===== Given records

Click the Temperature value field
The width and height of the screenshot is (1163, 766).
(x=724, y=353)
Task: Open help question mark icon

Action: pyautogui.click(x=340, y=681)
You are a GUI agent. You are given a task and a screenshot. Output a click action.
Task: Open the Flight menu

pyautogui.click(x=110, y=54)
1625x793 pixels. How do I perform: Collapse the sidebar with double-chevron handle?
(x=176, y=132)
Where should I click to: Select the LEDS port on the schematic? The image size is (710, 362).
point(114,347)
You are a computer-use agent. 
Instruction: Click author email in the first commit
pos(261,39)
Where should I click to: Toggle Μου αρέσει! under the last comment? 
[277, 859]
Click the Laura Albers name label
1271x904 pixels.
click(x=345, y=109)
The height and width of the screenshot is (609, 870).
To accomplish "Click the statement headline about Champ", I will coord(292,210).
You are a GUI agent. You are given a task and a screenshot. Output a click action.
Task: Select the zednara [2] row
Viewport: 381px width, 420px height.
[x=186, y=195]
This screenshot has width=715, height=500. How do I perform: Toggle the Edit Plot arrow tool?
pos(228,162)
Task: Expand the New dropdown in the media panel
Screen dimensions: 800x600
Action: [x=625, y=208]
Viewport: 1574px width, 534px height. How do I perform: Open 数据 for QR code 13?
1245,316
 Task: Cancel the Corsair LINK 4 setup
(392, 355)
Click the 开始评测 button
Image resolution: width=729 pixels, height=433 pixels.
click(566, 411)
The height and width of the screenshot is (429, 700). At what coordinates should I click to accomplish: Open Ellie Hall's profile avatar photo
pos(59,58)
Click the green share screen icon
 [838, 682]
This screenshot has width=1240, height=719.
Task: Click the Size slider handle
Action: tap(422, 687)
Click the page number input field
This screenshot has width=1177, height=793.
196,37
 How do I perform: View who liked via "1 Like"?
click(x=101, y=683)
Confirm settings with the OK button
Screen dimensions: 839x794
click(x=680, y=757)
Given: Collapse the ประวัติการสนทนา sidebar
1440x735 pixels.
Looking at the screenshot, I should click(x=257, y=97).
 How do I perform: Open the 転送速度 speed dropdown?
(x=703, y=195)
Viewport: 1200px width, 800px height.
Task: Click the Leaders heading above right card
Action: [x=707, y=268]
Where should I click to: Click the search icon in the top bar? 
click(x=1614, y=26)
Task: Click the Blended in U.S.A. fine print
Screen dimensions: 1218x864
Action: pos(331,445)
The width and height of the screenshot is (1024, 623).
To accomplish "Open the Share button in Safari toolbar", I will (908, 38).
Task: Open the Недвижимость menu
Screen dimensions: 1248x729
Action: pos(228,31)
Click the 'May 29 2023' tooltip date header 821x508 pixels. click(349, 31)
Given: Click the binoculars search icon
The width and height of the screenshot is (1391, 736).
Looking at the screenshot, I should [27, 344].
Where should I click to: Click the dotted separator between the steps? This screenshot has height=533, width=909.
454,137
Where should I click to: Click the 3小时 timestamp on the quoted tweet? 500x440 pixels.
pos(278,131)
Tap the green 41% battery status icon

==========

* What this task involves
Print out the whole of the material above exactly as it stands.

* Output for this task
Click the Temperature value field
The width and height of the screenshot is (1163, 766).
(x=724, y=353)
Task: Open help question mark icon

Action: pyautogui.click(x=340, y=681)
You are a GUI agent. You are given a task and a screenshot. Output a click action.
Task: Open the Flight menu

pyautogui.click(x=110, y=54)
1625x793 pixels. How do I perform: Collapse the sidebar with double-chevron handle?
(x=176, y=132)
Where should I click to: Select the LEDS port on the schematic? The image size is (710, 362).
point(114,347)
You are a computer-use agent. 
Instruction: Click author email in the first commit
pos(261,39)
Where should I click to: Toggle Μου αρέσει! under the last comment? 
[277, 859]
Click the Laura Albers name label
1271x904 pixels.
click(x=345, y=109)
The height and width of the screenshot is (609, 870).
To accomplish "Click the statement headline about Champ", I will coord(292,210).
You are a GUI agent. You are given a task and a screenshot. Output a click action.
Task: Select the zednara [2] row
Viewport: 381px width, 420px height.
[x=186, y=195]
This screenshot has width=715, height=500. How do I perform: Toggle the Edit Plot arrow tool?
pos(228,162)
Task: Expand the New dropdown in the media panel
Screen dimensions: 800x600
Action: [x=625, y=208]
Viewport: 1574px width, 534px height. How do I perform: Open 数据 for QR code 13?
1245,316
 Task: Cancel the Corsair LINK 4 setup
(392, 355)
Click the 开始评测 button
Image resolution: width=729 pixels, height=433 pixels.
click(566, 411)
The height and width of the screenshot is (429, 700). At what coordinates should I click to accomplish: Open Ellie Hall's profile avatar photo
pos(59,58)
Click the green share screen icon
 [838, 682]
This screenshot has width=1240, height=719.
Task: Click the Size slider handle
Action: tap(422, 687)
Click the page number input field
This screenshot has width=1177, height=793.
196,37
 How do I perform: View who liked via "1 Like"?
click(x=101, y=683)
Confirm settings with the OK button
Screen dimensions: 839x794
click(x=680, y=757)
Given: Collapse the ประวัติการสนทนา sidebar
1440x735 pixels.
Looking at the screenshot, I should click(x=257, y=97).
 How do I perform: Open the 転送速度 speed dropdown?
(x=703, y=195)
Viewport: 1200px width, 800px height.
Task: Click the Leaders heading above right card
Action: [x=707, y=268]
Where should I click to: Click the search icon in the top bar? 
click(x=1614, y=26)
Task: Click the Blended in U.S.A. fine print
Screen dimensions: 1218x864
Action: pos(331,445)
The width and height of the screenshot is (1024, 623).
To accomplish "Open the Share button in Safari toolbar", I will (908, 38).
Task: Open the Недвижимость menu
Screen dimensions: 1248x729
Action: pos(228,31)
Click the 'May 29 2023' tooltip date header 821x508 pixels. click(349, 31)
Given: Click the binoculars search icon
The width and height of the screenshot is (1391, 736).
Looking at the screenshot, I should [27, 344].
Where should I click to: Click the dotted separator between the steps? This screenshot has height=533, width=909.
454,137
Where should I click to: Click the 3小时 timestamp on the quoted tweet? 500x440 pixels.
pos(278,131)
Tap the green 41% battery status icon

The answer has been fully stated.